The museum has more than 100 resorted pieces of fire apparatus — some dating to the 18th century. The impressive collection of artifacts that bring to life the history of firefighting.
Here is what Mark Moorhead, the curator of education at the Hall of Flame Museum of Firefighting had to say.
Can you talk a little about the mission of the museum; what you hope people who visit learn?
The mission of the museum is to preserve and pass on the history and traditions of the fire service, both here in the U.S. and around the world, and to educate children and adults on proper fire safety practices. I hope that visitors to the museum leave having been both entertained and inspired by seeing the resourcefulness and ingenuity with which firefighting technology was developed, and by the courage and devotion to community required to keep fire under control.
What are people who visit the museum most surprised to learn?
I think people are often surprised to learn that the history of firefighting, though colorful and heroic, hasn’t always been noble—that firefighters in big cities in the 19th Century were sometimes little more than gangsters and political parasites availing themselves of the privileges of being a firefighter, like exemption from the draft, jury duty, local taxes and the like. They’re often surprised at the insurance industry’s role in the development of the fire service, and at how big city-wide fires like the Great Chicago Fire, tragic though they were, often led to the development of better building and safety codes and, therefore, to safer cities.
When I visited, I was fascinated by how many different types of engines there are — recognizing engine is probably the wrong term as some were horse-drawn. Are there particular engines or artifacts in the museum’s collection that are the most popular among visitors?

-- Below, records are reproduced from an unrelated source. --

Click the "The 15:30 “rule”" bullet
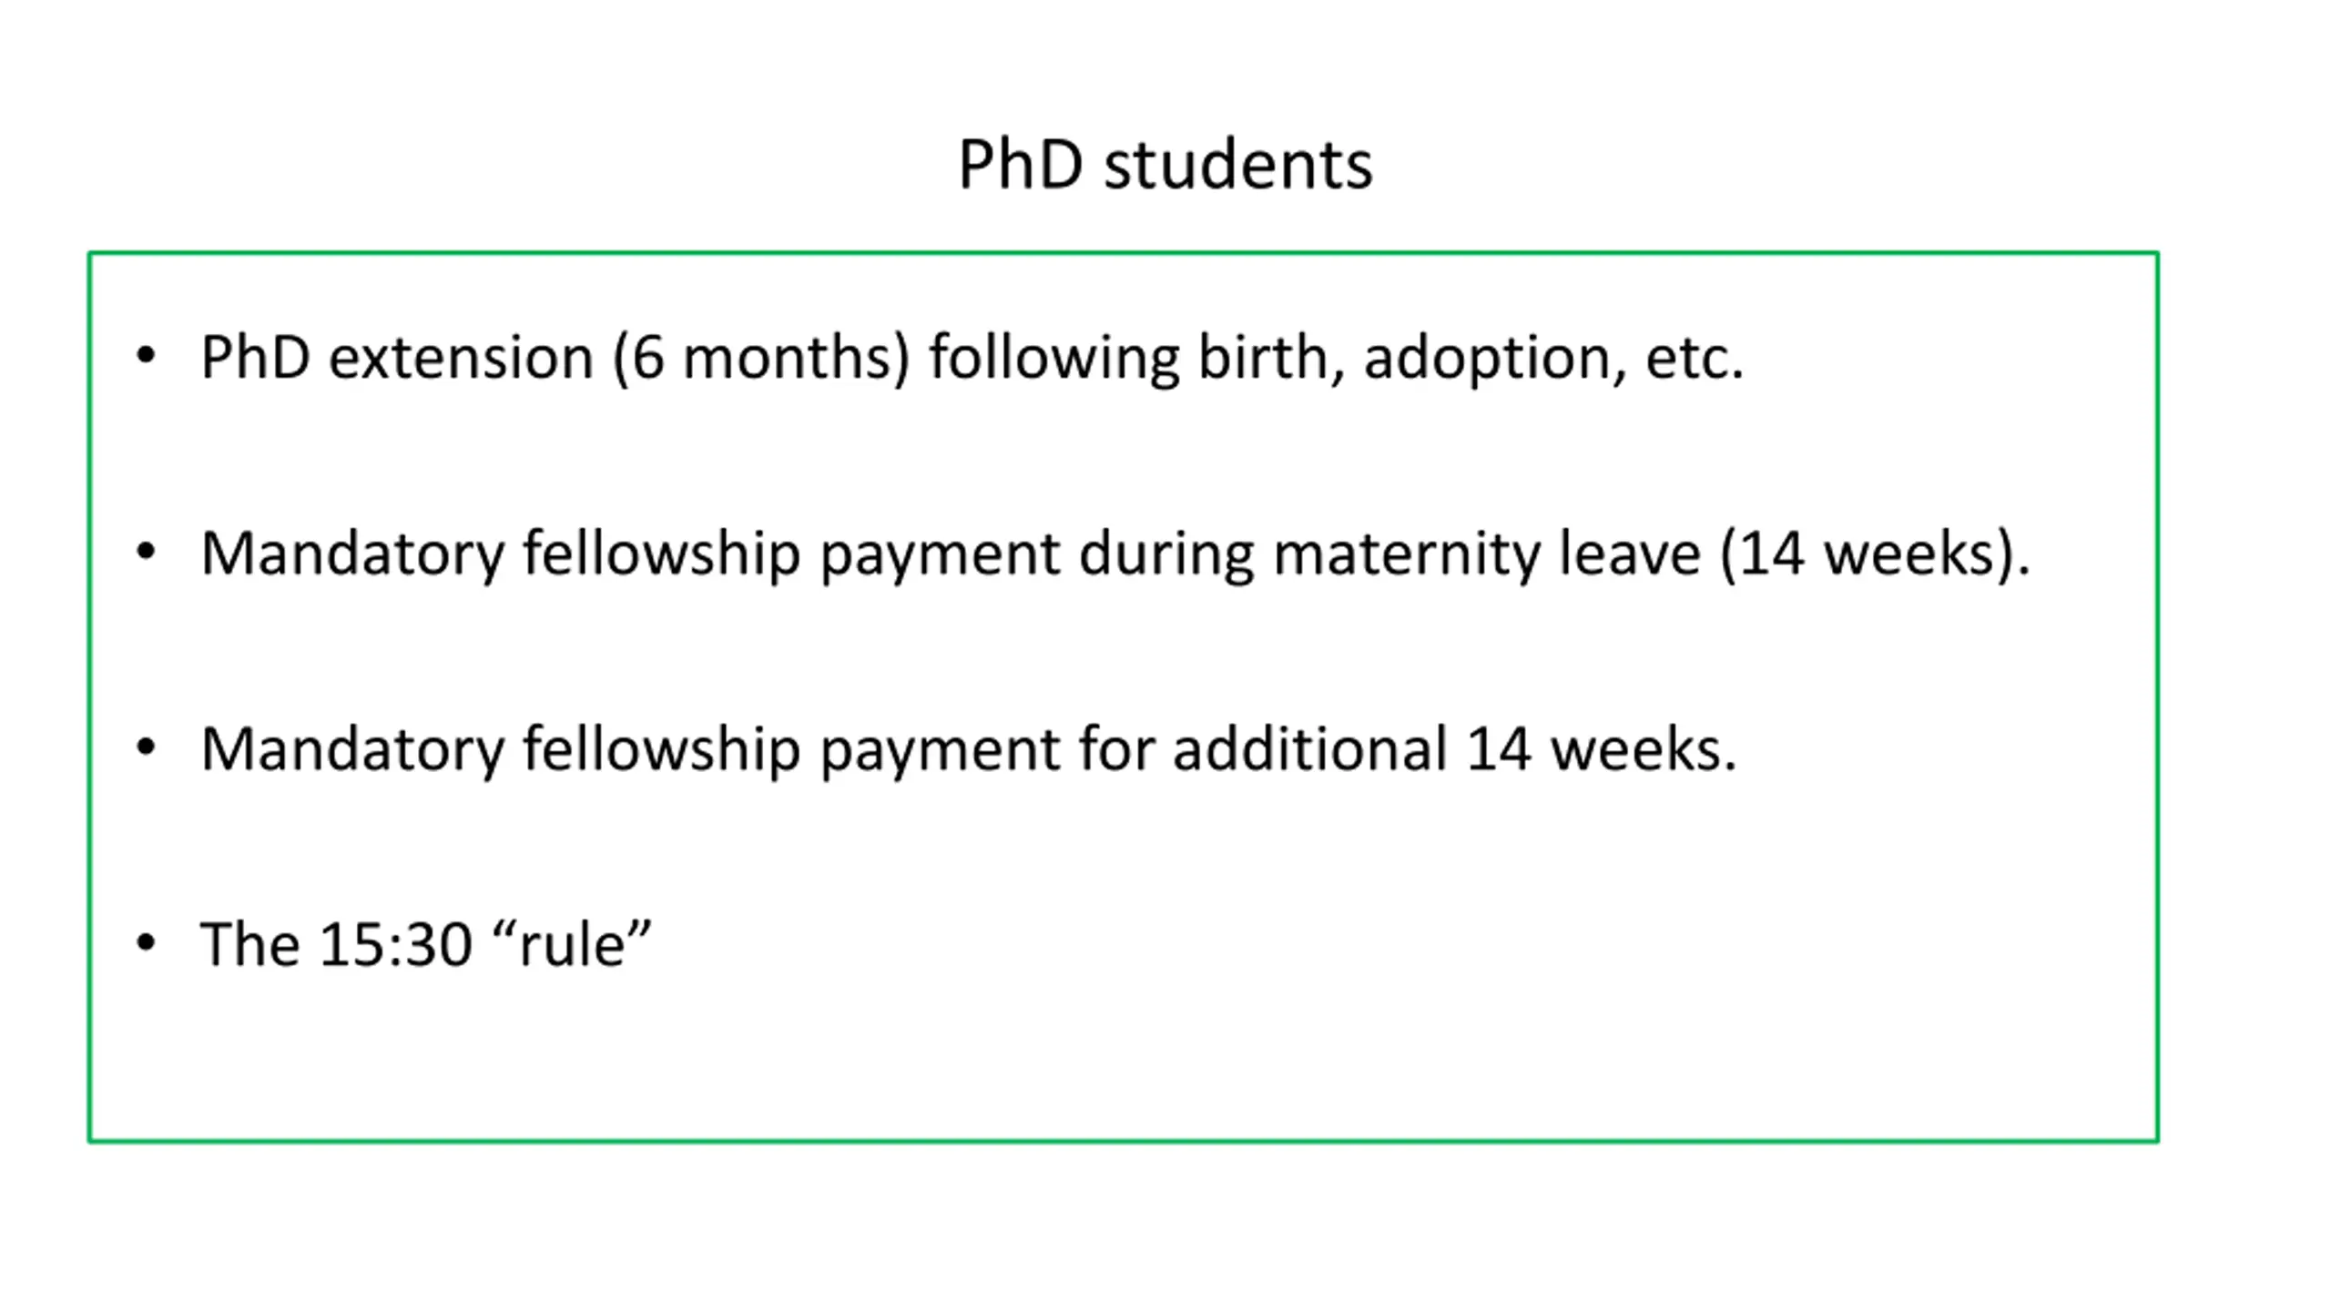 tap(426, 944)
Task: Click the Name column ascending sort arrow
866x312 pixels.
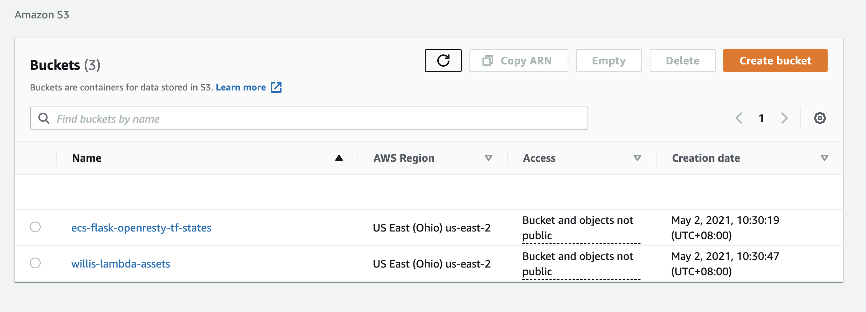Action: [x=339, y=158]
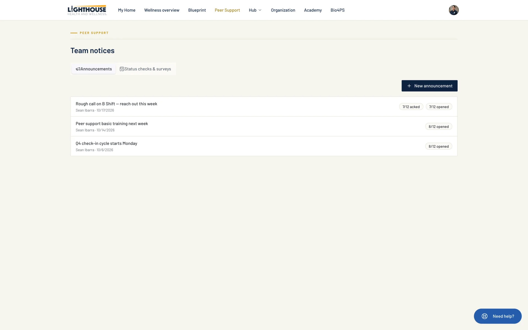Click the plus icon on New announcement
The image size is (528, 330).
[409, 86]
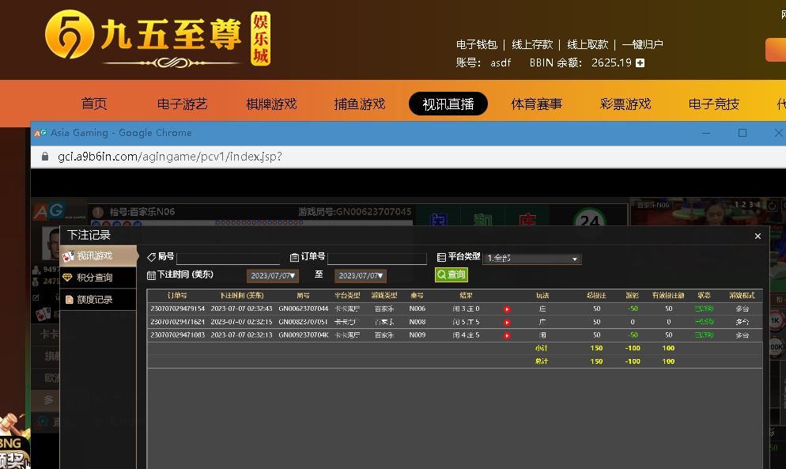Play video replay for table N008 row

[507, 323]
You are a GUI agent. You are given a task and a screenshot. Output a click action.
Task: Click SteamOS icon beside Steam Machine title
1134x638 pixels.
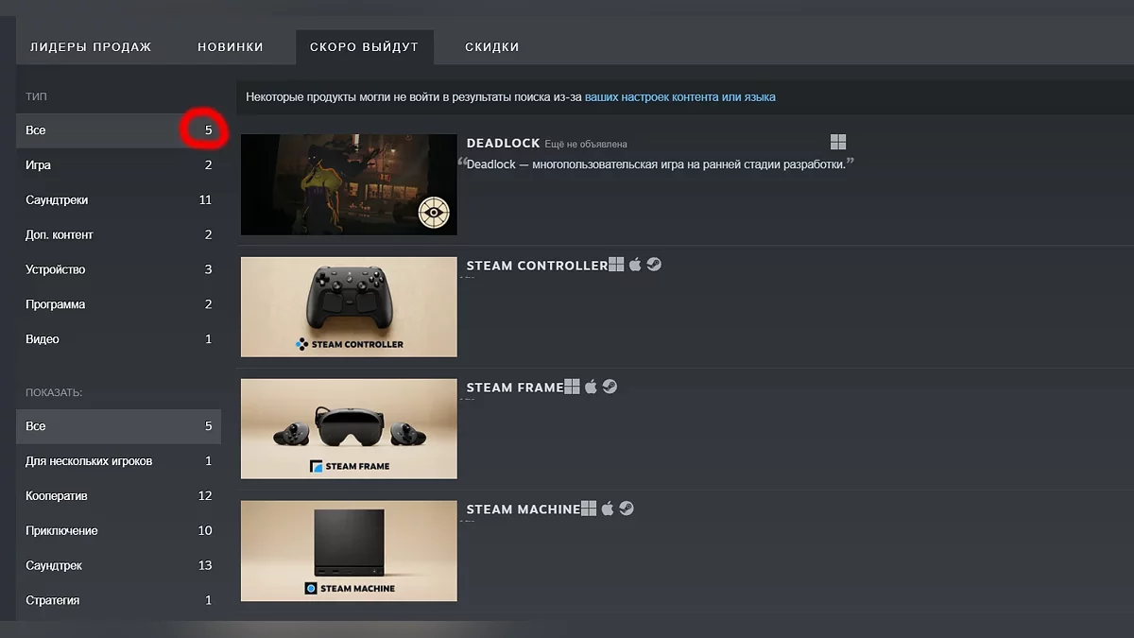click(x=627, y=509)
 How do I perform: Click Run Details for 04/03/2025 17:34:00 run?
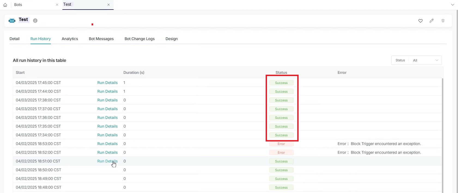click(x=107, y=135)
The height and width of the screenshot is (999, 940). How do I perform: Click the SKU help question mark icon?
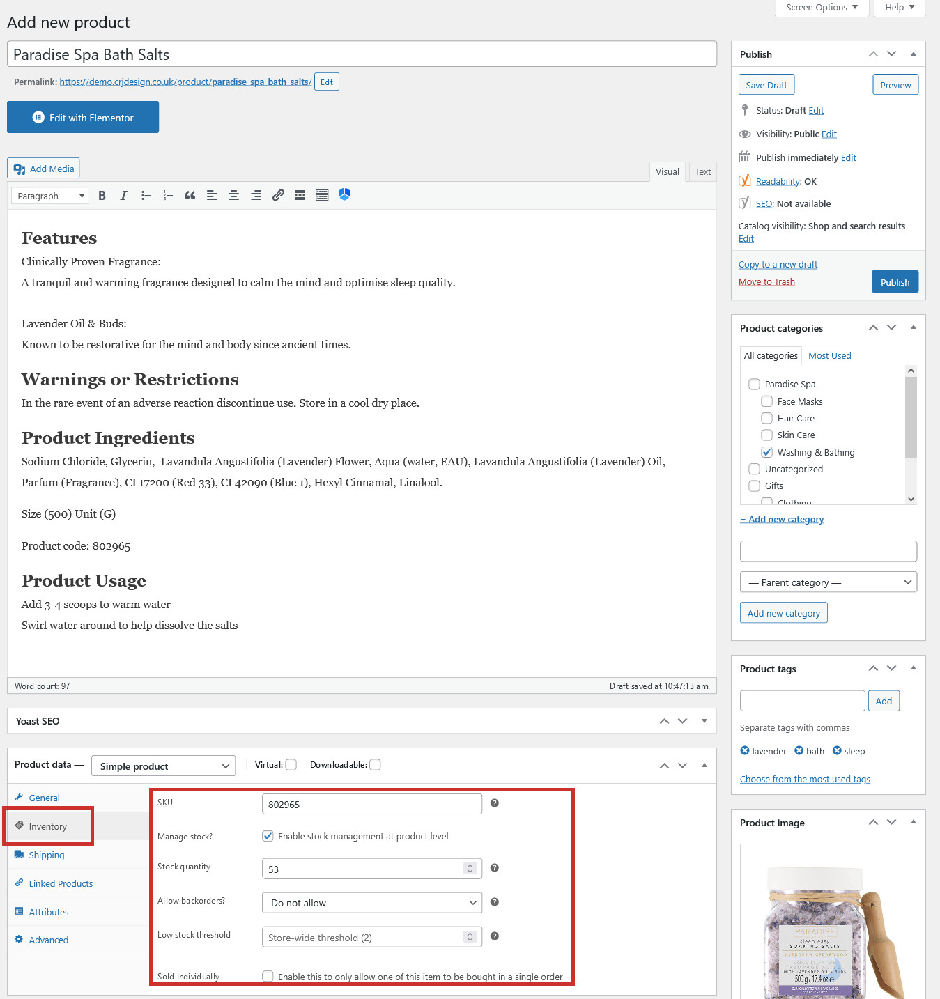(495, 803)
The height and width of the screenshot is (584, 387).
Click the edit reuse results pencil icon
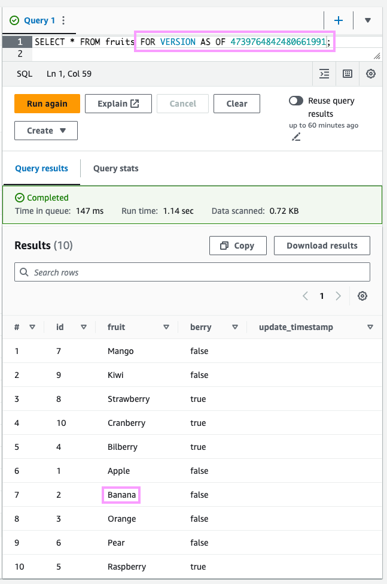click(295, 137)
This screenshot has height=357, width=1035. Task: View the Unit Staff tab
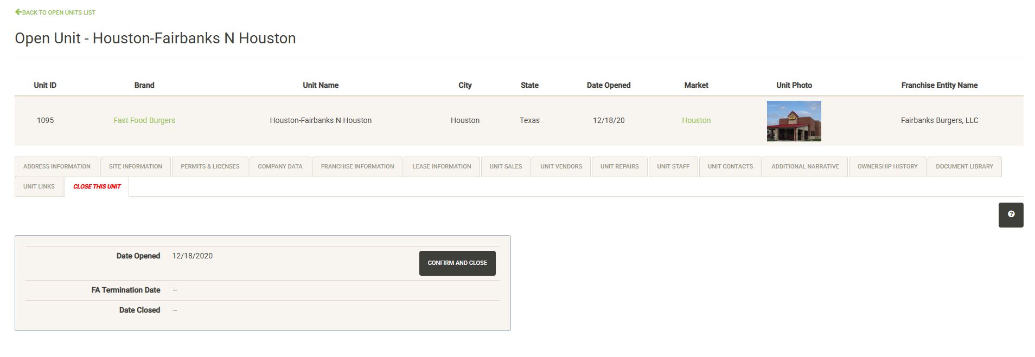pyautogui.click(x=673, y=167)
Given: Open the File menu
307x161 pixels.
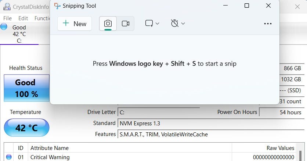Looking at the screenshot, I should [7, 18].
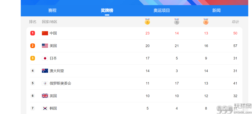The height and width of the screenshot is (114, 252).
Task: Go to the 新闻 tab
Action: [x=216, y=10]
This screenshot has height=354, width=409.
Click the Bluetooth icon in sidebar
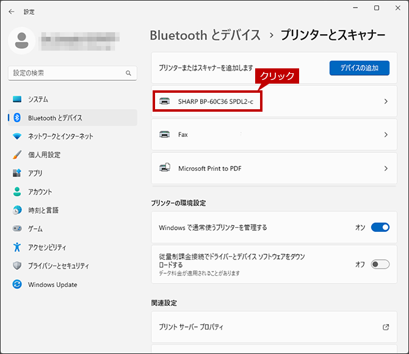click(x=17, y=118)
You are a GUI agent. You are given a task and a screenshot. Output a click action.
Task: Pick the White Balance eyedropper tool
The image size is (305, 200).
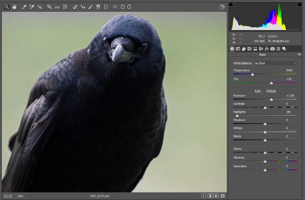click(x=24, y=7)
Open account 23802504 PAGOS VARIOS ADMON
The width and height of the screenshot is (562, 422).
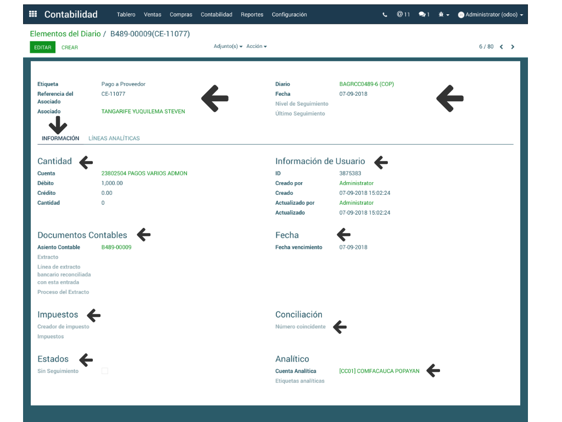[x=144, y=173]
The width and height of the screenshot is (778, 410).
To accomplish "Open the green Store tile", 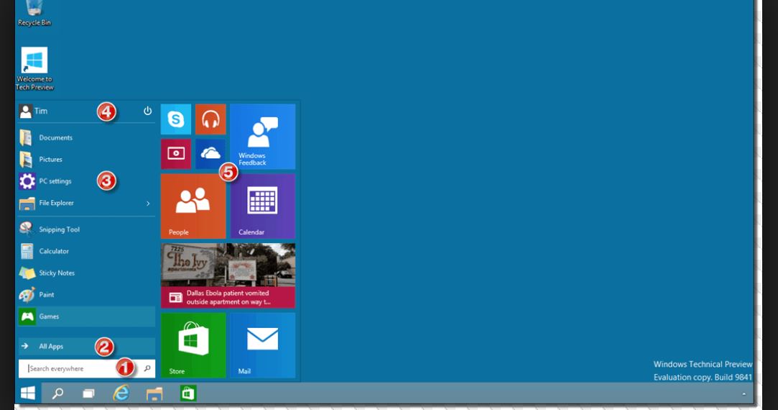I will pos(193,345).
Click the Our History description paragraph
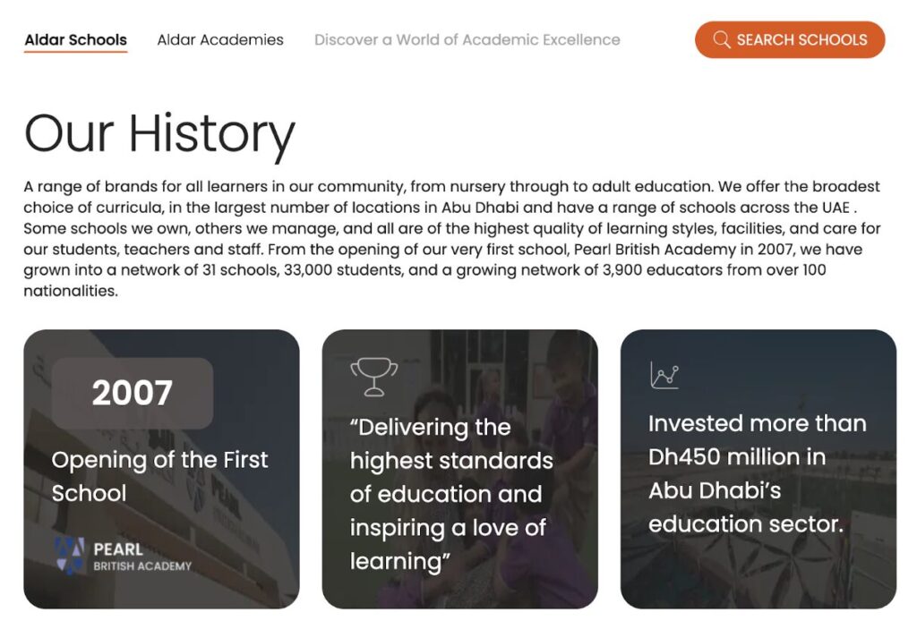 click(x=452, y=238)
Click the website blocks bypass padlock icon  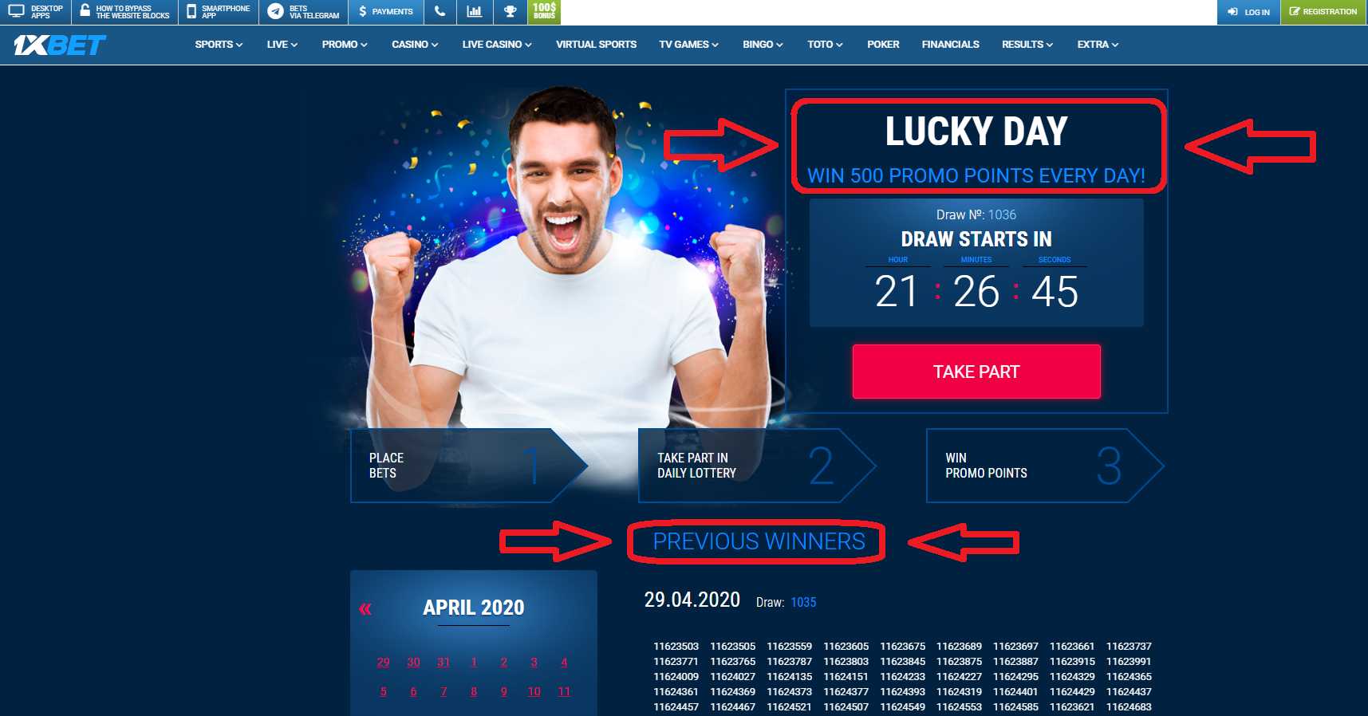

“Engine” is NOT necessarily the wrong term for horse-drawn apparatus; as firefighters like to say, all fire trucks are fire engines, but not all fire engines are fire trucks. A hand pumper or steam pumper, for instance, is certainly a fire engine. We have a hand-powered British pumper from 1725, seven years before the birth of George Washington, that could spray sixty gallons of water per minute onto a fire. One of the pieces that has the biggest impact on our visitors, however, is not a fire engine. It’s our beautiful 1870 Buckley & Merritt parade carriage from the Hotchkiss Fire Department of Derby, Connecticut; people often say that it looks like what Cinderella went to the ball in.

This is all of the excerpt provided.